Source: freecodecamp.org
Examining network components from an information security perspective provides a structured approach to implementing security technology that companies can support with its resources for maximum benefit compared to the systems development perspective. From an information security perspective, the first decision companies need to make would be to figure out if they are going to implement a bottom-up or top-down approach. The bottom-up approach involves a grass roots strategy implemented by the employees within a company. Studies show that a top-down approach, one that is implemented by upper management, holds a stronger impact on its ability to function within an organization. The top-down approach gives upper management the ability to inform others within a company of the policies and procedures required in order to promote effective cybersecurity. The major difference between the information security perspective and the systems development perspective is that the former represents the stronger approach due to its commitment to starting with policies and procedures.
The systems development perspective includes the following:
Investigation -Determining what problem the system is being developed to solve and conducting an initial cost-benefit analysis of the project
Analysis -Interpreting the investigative information and assessing the organization’s current systems and proposed solutions.
Logical Design-Represents the blueprint for the solution, and turns the analysis information into specific objectives for providing security.
Physical Design-Deciding on if the solution will be developed in-house or purchased from a vendor, and presenting the solution for management’s approval.
Implementation-Any needed software is created and components purchased for testing. Authorized staff performs a feasibility analysis and submits the system for review by upper management.
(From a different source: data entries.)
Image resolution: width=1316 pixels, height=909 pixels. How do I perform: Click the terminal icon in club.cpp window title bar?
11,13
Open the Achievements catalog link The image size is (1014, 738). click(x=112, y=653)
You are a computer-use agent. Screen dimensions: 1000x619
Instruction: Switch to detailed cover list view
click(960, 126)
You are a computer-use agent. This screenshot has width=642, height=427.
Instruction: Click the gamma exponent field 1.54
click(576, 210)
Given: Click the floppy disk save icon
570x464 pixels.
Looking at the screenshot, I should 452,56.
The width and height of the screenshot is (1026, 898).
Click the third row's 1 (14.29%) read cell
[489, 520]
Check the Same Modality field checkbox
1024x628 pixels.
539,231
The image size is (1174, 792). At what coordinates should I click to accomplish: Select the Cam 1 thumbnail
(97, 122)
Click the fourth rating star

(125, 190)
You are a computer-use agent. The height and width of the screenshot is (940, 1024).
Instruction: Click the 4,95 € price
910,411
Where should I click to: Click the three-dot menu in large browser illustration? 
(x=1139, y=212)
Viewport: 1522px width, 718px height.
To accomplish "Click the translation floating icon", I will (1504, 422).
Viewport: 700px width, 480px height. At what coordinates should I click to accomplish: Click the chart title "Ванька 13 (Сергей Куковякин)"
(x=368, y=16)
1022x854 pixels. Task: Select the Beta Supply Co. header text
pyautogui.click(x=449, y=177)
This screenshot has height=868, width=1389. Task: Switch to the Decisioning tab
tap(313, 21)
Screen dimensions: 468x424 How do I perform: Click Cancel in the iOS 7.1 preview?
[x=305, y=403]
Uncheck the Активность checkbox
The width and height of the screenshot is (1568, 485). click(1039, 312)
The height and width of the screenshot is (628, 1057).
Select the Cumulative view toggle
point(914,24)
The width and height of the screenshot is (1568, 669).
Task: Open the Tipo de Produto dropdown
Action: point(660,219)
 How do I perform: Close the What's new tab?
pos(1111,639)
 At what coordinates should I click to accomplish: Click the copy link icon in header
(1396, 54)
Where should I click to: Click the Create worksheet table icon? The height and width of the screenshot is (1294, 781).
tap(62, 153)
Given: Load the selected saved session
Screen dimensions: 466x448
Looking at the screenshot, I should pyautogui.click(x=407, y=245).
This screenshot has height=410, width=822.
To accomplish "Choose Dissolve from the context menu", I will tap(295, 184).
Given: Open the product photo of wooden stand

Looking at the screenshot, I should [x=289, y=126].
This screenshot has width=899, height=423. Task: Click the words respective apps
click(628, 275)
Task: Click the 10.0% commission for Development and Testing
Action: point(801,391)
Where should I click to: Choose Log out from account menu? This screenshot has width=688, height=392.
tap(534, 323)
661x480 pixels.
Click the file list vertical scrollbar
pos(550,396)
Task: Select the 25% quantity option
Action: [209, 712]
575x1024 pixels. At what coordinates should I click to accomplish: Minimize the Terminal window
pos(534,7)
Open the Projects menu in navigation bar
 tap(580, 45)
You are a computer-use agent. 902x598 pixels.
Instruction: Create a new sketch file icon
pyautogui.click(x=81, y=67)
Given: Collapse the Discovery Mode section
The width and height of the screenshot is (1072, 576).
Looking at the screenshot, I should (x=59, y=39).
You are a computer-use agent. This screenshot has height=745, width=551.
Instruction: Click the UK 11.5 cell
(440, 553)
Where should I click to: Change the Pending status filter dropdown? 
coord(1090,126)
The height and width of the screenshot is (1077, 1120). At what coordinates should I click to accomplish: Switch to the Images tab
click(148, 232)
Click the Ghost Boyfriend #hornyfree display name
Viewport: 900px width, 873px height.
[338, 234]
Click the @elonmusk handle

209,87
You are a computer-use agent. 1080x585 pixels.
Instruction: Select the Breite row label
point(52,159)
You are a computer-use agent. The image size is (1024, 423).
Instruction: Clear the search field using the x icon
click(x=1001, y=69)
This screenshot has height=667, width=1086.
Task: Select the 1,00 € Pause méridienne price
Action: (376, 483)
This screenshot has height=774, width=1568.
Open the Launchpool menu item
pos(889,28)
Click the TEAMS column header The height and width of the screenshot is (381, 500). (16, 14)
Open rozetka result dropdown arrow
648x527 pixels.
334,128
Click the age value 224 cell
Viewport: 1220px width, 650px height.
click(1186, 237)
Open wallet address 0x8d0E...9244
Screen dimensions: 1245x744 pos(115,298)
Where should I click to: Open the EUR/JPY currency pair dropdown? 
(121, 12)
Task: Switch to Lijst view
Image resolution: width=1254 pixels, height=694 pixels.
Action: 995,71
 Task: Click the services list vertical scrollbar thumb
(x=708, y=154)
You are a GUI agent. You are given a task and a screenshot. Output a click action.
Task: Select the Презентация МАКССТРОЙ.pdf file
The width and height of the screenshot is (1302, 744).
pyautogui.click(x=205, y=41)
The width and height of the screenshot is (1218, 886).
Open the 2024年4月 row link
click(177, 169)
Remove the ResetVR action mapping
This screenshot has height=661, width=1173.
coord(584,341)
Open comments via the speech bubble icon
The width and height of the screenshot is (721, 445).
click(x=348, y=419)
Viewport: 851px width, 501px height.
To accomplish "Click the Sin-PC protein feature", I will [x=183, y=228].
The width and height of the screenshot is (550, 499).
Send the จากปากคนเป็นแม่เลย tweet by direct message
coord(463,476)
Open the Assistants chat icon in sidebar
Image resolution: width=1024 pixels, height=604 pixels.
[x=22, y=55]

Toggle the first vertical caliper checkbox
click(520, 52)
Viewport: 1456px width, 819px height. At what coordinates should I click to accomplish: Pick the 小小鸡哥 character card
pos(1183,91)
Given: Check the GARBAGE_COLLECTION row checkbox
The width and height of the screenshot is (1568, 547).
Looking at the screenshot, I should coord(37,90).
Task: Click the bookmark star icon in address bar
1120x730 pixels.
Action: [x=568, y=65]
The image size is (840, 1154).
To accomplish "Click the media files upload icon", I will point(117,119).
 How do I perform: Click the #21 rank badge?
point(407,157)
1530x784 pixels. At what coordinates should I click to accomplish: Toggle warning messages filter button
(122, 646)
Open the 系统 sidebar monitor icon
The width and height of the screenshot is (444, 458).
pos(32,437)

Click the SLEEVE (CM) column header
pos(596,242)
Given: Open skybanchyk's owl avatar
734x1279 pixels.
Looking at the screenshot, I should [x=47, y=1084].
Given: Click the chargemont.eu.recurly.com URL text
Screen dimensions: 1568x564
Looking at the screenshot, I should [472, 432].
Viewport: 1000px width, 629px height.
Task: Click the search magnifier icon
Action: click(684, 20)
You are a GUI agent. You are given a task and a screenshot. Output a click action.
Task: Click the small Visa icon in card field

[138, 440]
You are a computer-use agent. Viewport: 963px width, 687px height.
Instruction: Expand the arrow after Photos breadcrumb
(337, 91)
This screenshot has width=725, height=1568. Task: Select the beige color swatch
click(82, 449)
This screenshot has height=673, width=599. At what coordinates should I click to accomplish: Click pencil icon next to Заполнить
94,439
Maintenance and Change-Finished solution continues to receive support from technical staff in order to maintain a functional system. The solution is continually monitored and supported for possible upgrades within the system.
Once an organization has developed its information security policies and standards, information security professionals can begin the process of creating a blueprint for the proposed solution. After the information security team has analyzed the organization’s information assets and potential threats, they conduct quantitative and qualitative analyses, feasibility studies, and cost-benefit analysis. Security professionals then adopt an information security model to implement due to its previous success at other organizations. When upper management adopts an information security perspective they have a greater chance of successfully implementing a security solution that is in compliance with its policies and standards while remaining within budget.